Giuliana Chiodini interviene drasticamente sulla struttura, servendosi di materiali disparati, mutilando la materia con perforazioni, torturandola con ferite e abrasioni, fenditure slabbrate, ustioni e ossidazioni, che ne compromettono la compagine e la saldezza volumetrica, assestandone la tensione strutturale e indagandone le potenzialità espressive, in una genesi primordiale in mito dell’Eterno Ritorno, individuandone fermenti in sfaccettature di una creatività, come nucleo di energia che si propaghi alla matrice plastica, incisa con acredine, assumendo cadenze ritmiche contratte che valorizzino una struttura espressionista, come in un pattern materico, in cui i motivi a rilievo assumano valore di codice semantico, di notazione, alternati a segni-scavo, assunti a segni del negativo, come nelle scritture cuneiformi dei libri litici e fittili della Biblioteca d’Alessandria, percorsi da pittogrammi plastici.

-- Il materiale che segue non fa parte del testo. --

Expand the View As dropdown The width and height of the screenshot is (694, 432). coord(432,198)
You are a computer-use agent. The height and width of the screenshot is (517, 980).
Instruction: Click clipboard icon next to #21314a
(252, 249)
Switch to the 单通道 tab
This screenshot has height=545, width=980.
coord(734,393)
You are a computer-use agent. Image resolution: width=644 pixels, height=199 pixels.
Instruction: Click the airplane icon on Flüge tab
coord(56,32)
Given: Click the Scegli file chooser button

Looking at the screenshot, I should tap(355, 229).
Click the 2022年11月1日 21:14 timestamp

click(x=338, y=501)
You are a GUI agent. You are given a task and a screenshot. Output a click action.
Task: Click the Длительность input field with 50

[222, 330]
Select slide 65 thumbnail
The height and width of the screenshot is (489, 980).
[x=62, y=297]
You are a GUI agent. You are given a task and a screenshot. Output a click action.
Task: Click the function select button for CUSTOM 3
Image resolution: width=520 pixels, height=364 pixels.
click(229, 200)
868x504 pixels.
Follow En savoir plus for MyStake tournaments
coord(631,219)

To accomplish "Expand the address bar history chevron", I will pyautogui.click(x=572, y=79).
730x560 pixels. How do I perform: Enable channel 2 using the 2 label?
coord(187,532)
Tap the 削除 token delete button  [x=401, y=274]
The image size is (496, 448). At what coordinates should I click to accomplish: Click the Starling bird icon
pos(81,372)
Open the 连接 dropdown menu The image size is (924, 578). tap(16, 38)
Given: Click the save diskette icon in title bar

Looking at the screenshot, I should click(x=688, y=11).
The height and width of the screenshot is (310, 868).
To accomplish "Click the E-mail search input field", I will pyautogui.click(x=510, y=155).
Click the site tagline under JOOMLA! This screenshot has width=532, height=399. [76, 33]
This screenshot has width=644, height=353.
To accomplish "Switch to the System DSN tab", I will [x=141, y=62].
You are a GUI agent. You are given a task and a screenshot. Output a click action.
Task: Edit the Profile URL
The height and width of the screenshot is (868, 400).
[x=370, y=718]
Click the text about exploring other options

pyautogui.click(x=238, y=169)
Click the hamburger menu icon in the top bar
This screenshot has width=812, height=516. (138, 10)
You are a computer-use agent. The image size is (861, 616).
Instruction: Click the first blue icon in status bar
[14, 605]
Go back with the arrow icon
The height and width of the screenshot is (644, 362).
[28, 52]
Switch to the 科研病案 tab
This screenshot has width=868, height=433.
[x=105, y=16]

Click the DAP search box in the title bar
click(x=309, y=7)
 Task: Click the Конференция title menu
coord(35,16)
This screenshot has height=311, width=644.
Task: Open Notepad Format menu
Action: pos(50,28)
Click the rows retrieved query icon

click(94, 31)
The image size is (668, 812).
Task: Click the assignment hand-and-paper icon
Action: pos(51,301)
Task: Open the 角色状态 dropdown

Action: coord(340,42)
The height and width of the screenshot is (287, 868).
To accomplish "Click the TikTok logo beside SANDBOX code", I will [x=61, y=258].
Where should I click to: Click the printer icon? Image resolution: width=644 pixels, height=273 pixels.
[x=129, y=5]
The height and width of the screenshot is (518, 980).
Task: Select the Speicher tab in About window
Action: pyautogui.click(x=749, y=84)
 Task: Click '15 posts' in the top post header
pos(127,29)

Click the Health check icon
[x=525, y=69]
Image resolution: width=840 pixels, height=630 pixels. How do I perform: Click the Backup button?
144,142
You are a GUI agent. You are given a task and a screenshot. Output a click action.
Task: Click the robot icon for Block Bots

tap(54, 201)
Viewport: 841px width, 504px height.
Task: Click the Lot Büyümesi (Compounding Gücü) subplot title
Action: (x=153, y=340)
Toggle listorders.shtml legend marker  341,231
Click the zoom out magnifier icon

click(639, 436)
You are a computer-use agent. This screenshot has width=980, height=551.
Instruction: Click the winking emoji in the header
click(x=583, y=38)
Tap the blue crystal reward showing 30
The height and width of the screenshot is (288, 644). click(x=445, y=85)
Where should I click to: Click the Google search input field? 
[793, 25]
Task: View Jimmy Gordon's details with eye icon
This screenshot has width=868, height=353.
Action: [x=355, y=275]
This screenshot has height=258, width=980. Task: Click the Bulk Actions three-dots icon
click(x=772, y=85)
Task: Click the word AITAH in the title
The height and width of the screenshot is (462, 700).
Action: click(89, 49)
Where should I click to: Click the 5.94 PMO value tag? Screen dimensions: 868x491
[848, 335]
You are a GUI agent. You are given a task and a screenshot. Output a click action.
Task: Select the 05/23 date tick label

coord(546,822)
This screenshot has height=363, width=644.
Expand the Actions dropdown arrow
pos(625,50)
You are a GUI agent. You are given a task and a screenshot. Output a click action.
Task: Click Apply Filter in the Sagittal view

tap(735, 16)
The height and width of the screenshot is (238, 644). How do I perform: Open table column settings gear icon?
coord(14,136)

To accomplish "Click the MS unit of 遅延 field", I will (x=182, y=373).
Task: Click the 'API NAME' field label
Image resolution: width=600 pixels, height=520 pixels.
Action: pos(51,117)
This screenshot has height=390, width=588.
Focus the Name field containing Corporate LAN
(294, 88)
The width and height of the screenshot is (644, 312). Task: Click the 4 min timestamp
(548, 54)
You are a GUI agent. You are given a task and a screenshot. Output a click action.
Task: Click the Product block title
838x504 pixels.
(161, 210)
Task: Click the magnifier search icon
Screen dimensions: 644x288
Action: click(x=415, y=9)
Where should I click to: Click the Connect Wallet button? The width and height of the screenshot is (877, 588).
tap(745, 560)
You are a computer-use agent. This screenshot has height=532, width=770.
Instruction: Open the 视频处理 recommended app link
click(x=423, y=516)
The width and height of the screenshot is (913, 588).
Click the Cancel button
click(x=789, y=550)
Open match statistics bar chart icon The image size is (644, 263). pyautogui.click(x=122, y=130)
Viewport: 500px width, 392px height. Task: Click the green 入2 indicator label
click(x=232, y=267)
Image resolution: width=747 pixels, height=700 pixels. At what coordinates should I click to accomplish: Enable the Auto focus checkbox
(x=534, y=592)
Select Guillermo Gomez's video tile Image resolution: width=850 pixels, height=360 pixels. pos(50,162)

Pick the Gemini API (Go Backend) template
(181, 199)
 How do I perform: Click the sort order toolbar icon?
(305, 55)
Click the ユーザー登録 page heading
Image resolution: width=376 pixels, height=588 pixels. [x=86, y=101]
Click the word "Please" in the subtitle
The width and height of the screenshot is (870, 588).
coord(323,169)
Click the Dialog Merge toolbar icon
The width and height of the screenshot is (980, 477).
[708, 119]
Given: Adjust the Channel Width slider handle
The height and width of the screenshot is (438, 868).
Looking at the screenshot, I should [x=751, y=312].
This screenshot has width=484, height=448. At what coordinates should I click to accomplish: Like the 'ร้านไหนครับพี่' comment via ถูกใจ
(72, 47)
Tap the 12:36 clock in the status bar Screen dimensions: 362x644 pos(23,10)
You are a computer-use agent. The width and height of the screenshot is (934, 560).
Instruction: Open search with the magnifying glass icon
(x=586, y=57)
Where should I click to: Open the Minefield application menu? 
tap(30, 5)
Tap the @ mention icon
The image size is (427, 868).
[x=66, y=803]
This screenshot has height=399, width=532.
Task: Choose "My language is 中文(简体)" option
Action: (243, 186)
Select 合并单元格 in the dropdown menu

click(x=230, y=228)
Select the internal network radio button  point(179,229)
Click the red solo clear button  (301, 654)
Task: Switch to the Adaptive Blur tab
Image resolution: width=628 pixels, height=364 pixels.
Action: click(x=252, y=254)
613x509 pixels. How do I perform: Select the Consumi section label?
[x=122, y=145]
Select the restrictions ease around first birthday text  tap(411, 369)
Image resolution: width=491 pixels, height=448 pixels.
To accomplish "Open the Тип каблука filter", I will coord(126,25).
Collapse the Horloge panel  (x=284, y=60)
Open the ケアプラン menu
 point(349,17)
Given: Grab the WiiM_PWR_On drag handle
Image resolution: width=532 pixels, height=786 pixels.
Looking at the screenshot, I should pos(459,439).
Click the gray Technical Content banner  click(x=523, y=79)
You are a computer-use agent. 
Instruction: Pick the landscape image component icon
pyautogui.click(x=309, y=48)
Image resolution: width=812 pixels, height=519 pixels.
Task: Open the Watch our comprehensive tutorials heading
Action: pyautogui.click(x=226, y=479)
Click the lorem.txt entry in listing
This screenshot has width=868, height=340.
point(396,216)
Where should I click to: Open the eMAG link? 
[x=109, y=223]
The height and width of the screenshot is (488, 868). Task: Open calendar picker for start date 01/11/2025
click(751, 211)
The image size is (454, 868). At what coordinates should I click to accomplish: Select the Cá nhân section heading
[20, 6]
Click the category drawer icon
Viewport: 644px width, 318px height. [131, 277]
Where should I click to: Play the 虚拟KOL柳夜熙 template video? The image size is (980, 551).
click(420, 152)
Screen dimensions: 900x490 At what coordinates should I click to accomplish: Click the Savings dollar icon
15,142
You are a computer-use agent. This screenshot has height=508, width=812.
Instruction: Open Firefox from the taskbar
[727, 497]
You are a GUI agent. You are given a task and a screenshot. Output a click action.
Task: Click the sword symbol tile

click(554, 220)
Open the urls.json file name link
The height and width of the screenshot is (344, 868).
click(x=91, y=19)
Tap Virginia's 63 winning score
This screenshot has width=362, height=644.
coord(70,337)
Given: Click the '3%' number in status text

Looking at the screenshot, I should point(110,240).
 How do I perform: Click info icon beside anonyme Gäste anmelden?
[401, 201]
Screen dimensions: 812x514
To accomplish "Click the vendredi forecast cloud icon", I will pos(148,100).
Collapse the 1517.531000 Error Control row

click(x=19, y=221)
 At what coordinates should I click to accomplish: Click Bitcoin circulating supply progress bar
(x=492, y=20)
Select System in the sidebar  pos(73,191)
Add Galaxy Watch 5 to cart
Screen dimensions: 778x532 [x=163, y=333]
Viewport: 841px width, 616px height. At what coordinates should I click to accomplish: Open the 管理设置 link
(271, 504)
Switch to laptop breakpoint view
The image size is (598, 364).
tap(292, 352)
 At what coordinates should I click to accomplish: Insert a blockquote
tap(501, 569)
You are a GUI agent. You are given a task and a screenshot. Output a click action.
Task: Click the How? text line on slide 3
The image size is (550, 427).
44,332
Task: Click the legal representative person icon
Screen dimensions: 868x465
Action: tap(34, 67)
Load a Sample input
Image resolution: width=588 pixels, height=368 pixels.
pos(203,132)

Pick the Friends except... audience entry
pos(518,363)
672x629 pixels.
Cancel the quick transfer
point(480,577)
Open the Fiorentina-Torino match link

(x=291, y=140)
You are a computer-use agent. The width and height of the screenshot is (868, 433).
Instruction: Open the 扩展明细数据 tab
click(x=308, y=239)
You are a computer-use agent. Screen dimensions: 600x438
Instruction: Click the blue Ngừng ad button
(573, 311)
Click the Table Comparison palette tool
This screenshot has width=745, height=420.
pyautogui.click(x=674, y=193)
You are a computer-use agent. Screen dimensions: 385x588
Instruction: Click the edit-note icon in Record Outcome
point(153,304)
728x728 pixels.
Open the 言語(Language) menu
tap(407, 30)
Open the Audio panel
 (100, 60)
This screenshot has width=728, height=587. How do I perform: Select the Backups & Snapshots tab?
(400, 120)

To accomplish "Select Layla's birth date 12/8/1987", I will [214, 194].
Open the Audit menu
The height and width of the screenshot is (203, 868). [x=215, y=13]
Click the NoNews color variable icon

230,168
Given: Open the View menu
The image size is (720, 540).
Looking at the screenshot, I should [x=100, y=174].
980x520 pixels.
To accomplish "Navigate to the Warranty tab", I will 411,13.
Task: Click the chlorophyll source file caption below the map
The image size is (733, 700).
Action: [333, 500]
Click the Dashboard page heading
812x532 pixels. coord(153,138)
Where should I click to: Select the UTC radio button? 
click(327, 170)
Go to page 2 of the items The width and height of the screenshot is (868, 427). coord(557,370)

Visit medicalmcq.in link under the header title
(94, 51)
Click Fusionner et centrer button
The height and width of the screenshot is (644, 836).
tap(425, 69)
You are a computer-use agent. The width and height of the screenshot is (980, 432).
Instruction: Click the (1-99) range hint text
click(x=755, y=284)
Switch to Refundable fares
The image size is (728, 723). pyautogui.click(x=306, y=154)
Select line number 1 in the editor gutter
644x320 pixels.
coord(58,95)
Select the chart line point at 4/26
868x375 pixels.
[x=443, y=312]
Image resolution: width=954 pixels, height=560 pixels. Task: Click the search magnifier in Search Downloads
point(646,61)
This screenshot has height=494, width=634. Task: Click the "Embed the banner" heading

Le angolosità e spigolosità della conformazione plastica si distendono in intimità tenera, in soavi concavità, per poi tornare irte, esprimendo una gamma di gradienti di tattilità, come nei libri illeggibili e tattili di Bruno Munari.
L’artista dovrebbe mettere a punto installazioni e impaginazioni scenografiche in un habitat, in cui ambientare le sue recenti sculture che trovino un coerente apparato plastico.